------ INFORMATION SHOWN
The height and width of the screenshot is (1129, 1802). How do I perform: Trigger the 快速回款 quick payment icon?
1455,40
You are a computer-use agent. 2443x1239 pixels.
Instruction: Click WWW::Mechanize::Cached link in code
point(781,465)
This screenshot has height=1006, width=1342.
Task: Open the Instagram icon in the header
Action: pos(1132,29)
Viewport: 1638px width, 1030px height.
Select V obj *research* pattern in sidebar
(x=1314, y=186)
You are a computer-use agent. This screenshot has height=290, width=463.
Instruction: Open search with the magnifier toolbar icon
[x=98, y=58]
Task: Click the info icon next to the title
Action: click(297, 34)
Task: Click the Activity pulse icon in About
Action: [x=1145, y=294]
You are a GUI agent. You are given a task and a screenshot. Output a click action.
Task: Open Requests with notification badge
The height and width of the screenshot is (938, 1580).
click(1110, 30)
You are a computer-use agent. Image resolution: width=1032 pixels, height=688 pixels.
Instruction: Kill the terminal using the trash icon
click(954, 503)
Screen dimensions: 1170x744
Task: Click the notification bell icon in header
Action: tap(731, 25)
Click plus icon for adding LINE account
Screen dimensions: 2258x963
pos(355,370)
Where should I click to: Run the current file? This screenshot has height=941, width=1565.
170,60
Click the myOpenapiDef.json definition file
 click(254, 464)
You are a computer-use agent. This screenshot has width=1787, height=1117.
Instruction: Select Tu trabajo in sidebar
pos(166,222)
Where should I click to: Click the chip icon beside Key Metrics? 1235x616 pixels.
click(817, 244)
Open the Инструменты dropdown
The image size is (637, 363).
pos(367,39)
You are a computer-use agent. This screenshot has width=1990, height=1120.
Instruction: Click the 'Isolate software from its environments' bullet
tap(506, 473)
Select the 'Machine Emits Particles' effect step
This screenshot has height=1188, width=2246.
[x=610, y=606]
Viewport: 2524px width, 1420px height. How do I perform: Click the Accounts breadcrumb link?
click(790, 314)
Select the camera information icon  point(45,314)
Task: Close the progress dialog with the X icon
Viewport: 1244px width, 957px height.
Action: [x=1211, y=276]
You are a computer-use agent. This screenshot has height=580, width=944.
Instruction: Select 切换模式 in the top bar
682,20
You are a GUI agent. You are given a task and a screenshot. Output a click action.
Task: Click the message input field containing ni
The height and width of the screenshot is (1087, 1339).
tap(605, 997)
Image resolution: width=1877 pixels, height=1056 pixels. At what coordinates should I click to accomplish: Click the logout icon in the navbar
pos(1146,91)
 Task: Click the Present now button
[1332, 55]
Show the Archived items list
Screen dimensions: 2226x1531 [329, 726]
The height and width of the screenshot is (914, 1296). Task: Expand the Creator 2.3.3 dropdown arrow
------------
If a line in the records above contains the word "dropdown", copy it.

- [RESULT OF THE TASK]:
Open the Инструменты dropdown
The height and width of the screenshot is (914, 1296). Task: Expand the Creator 2.3.3 dropdown arrow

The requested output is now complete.